The company’s profit before tax in 2019 was £199mln and the consensus forecast for this year is £103l.6mln.

On the plus side, the company, which suspended dividend payments back in March, confirmed it would pay an interim dividend of 5p in respect of 2020.

The group, which makes a lot of its money from providing services to large sporting events, said it has seen a gradual improvement in performance in some sectors since May although it is unlikely to see the strong second half to the year that it normally enjoys.

Revenue in the first half of 2020 slipped to £667mln from £768mln in the corresponding period of 2019.

The half-year underlying profit before tax was £47mln, down from £60mln the year before. The profit became a loss of £134mln after write-downs of £181mln reflecting the impact of the coronavirus (COVID-19) pandemic, the lower oil price and an acceleration in the energy transition to lower carbon technologies.

"We entered the year with positive momentum and we continue to believe that our focus on the disciplined execution of our four strategic priorities positions us well to meet our customers' evolving needs in the changing energy market,” said Chris Weston, the chief executive officer (CEO) of Aggreko.

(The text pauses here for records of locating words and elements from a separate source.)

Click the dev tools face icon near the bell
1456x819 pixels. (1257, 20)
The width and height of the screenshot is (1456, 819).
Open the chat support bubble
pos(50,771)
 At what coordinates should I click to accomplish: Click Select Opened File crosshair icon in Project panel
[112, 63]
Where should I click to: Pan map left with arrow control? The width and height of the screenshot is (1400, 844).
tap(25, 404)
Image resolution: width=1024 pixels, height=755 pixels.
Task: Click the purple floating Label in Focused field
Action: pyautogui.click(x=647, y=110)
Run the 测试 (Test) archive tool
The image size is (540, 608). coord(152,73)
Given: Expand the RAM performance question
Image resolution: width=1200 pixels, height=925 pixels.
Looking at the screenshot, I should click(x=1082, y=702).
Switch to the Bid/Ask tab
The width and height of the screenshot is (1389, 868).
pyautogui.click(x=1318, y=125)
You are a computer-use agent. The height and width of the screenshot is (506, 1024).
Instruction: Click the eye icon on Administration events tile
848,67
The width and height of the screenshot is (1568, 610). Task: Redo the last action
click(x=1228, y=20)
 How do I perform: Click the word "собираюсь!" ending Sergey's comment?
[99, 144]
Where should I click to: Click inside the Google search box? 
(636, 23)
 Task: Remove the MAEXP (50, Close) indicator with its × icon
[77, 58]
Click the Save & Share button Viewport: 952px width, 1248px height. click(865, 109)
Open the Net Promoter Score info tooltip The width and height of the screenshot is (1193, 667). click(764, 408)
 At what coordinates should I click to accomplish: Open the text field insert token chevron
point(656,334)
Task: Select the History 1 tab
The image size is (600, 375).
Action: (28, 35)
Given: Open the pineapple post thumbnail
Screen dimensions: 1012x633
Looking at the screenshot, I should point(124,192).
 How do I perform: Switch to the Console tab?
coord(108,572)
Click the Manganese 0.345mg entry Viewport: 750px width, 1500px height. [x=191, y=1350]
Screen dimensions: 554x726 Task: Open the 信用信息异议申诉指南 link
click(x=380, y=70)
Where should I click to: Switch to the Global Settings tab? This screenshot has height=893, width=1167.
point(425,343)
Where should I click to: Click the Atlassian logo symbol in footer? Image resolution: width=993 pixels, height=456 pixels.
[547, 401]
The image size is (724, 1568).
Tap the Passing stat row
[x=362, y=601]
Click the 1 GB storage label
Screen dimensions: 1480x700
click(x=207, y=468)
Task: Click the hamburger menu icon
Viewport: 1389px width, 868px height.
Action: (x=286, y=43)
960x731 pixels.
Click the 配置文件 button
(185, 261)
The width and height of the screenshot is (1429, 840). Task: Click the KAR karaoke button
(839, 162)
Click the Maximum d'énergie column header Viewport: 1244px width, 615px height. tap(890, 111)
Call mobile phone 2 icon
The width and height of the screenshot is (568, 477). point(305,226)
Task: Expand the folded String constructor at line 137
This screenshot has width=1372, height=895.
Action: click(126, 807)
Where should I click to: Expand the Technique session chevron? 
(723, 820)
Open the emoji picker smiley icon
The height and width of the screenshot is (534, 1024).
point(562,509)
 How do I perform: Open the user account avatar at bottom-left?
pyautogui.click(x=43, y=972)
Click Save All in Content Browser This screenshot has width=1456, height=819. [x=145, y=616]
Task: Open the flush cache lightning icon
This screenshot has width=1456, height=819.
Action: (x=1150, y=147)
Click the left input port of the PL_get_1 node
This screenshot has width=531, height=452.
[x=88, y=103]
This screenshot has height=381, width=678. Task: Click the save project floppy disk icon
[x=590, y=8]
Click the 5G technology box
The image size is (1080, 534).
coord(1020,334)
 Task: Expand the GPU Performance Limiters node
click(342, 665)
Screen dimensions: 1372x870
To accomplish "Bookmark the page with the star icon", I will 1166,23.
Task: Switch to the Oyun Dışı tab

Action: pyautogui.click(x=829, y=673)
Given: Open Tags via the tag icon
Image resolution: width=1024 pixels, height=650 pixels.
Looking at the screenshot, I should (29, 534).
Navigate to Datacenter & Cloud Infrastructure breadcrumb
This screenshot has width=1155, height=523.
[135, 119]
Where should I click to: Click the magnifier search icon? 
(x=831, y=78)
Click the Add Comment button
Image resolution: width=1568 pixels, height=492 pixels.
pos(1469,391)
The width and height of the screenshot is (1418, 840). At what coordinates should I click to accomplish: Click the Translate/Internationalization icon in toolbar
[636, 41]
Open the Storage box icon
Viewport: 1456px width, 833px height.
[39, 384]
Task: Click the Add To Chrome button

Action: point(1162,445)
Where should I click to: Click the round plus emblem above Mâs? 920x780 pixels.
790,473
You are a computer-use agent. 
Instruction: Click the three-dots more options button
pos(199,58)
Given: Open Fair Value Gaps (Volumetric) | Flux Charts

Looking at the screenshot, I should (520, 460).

“We continue to expect the group to deliver improved margins and achieve its mid-teens ROCE [return on capital employed] target, underpinned by our ongoing focus on operational efficiencies,” he added.

In a separate announcement, the company said that former Barratt Developments CEO Mark Clare has been appointed to the board as a non-executive director prior to his taking over as chairman of the board on October 1 from Ken Hanna.

Clare is currently the chairman of Grainger PLC.

Shares in Aggreko were off 1.8% at 409.4p in the first hour of trading.